Panama spent more than eight years and $5 billion doubling the capacity of the 102-year-old channel between the Atlantic and Pacific oceans. It created a new lane allowing vessels with a capacity nearly triple that of ships that the channel could previously accommodate.

By facilitating the passage of fewer but larger ships carrying more goods, Panama’s expansion is projected to cut global shipping costs by some $8 billion annually. Authorities also estimated that ships traveling between Asia and the U.S. East and Gulf coasts would shave anywhere from eight to 16 days off their journeys, thanks to a bigger waterway.

In the years before the expansion, Panama was losing share to Suez, which saw its share of shipping traffic from Asia to the East Coast rise from roughly 30 percent in 2009 to 42 percent by late 2013. With the shipping industry shifting toward the use of more efficient megaships, the larger, deeper Suez Canal’s ability to accommodate these enormous vessels gave it an advantage over Panama. By 2015, the Suez Canal’s weekly capacity was nearly double that of the Panama Canal, capturing about about 65 percent of Asia-to-North America trade, according to the trade publication American Shipper.

Some have suggested that Egypt’s rapid expansion of the Suez Canal was prompted by a need to pre-emptively protect Egypt’s market share in global shipping from the clutches of Panama.

The Suez Canal is now 95 kilometers, or 59 miles, long, compared to its original 60 kilometers (37.2 miles). The $8 billion project also added to, widened or deepened various shipping bypasses to allow for two-way traffic in some parts and for larger ships in others. By expanding the canal, Egypt hoped to reduce transit times for southbound vessels to 11 hours from 18, as well as to minimize ships’ wait times.

Ultimately, the aim was to “attract more ships to use the Suez Canal” and improve the its standing as “an important international maritime route,” according to the official Suez Canal website. The expansion is predicted to raise canal revenues from $5.3 billion in 2014 to more than $13.2 billion by 2023, create jobs for Egyptian youth and “maximize competitiveness of the Suez Canal,” officials promised, although independent observers have greeted these calculations with healthy skepticism.

Underlying these claims was a sense of competition between Suez and Panama that, at times, played out comically:

Despite the expansion, revenues for the Suez Canal dropped in 2015 to $5.175 billion from $5.465 billion the previous year. One factor was an overall global decline in shipping. Another is the strength of the U.S. dollar, which can lower revenues given that the Suez Canal’s transit tolls are calculated using a combination of several currencies, including the euro, U.S. dollar and British pound.
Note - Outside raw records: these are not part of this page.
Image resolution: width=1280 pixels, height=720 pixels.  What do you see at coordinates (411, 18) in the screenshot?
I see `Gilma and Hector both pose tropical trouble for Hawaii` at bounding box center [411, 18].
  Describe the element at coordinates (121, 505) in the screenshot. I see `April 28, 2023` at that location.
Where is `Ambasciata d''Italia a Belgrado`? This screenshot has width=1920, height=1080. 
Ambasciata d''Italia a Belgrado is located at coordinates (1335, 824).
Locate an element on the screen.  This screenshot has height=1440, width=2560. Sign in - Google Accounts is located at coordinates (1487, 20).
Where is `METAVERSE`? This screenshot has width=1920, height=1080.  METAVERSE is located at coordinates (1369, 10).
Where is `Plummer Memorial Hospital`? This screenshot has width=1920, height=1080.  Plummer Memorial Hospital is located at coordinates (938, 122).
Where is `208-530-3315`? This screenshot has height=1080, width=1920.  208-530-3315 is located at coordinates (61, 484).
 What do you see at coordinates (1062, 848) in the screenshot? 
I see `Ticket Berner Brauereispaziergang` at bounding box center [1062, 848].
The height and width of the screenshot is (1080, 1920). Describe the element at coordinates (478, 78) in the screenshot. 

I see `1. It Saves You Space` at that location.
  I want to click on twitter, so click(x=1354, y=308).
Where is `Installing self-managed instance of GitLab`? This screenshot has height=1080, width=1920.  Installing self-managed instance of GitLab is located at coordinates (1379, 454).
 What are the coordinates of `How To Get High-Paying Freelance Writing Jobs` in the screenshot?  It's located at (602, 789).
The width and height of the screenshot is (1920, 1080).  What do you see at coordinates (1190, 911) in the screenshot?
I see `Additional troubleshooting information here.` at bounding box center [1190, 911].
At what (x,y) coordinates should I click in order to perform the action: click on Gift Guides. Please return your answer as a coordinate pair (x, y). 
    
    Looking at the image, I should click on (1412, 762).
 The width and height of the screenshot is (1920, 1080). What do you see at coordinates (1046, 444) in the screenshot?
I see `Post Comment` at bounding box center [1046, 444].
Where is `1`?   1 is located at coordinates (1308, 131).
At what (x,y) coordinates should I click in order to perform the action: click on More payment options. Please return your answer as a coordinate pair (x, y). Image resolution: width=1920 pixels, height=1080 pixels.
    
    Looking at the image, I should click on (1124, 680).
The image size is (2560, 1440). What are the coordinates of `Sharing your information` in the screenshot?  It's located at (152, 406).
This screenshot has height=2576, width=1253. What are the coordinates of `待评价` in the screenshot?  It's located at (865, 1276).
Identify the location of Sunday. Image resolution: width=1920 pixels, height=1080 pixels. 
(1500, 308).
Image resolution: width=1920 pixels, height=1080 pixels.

A global slump in fuel prices, meanwhile, meant that for some ships, it was actually less expensive to sail around South Africa than to pay transit fees for the Suez Canal.

Egypt deployed number of tactics to draw traffic back to the Suez Canal, but the Panama upgrade could jeopardize those efforts.

Starting March 7, the Suez Canal Authority cut tolls by 30 percent for certain ships, the Journal of Commerce reported. The discount lasted until June 5, although the authority has the ability to renew it. It applied to ships sailing from the Port of New York and New Jersey to destinations in Southeast Asia.

In February, Egypt also opened a new shipping channel connecting the East Port Said Harbor with the Mediterranean Sea. It was supposed to alleviate congestion at the entrance to the Suez, where ships that wanted to enter the harbor previously had to wait, in order to use one of its channels.

The Suez Canal opened Nov. 17, 1869, although efforts to connect the Mediterranean Sea with the Red Sea date as far back as the age of Pharoah Senwosret III, who ruled from roughly 1878 to 1840 B.C. The canal in its modern iteration represented the first water route between those two bodies of water, but as numerous economists and experts have pointed out, the 21st-century update of the Suez Canal doesn’t represent nearly as momentous a change — especially when it has the Panama Canal as its rival.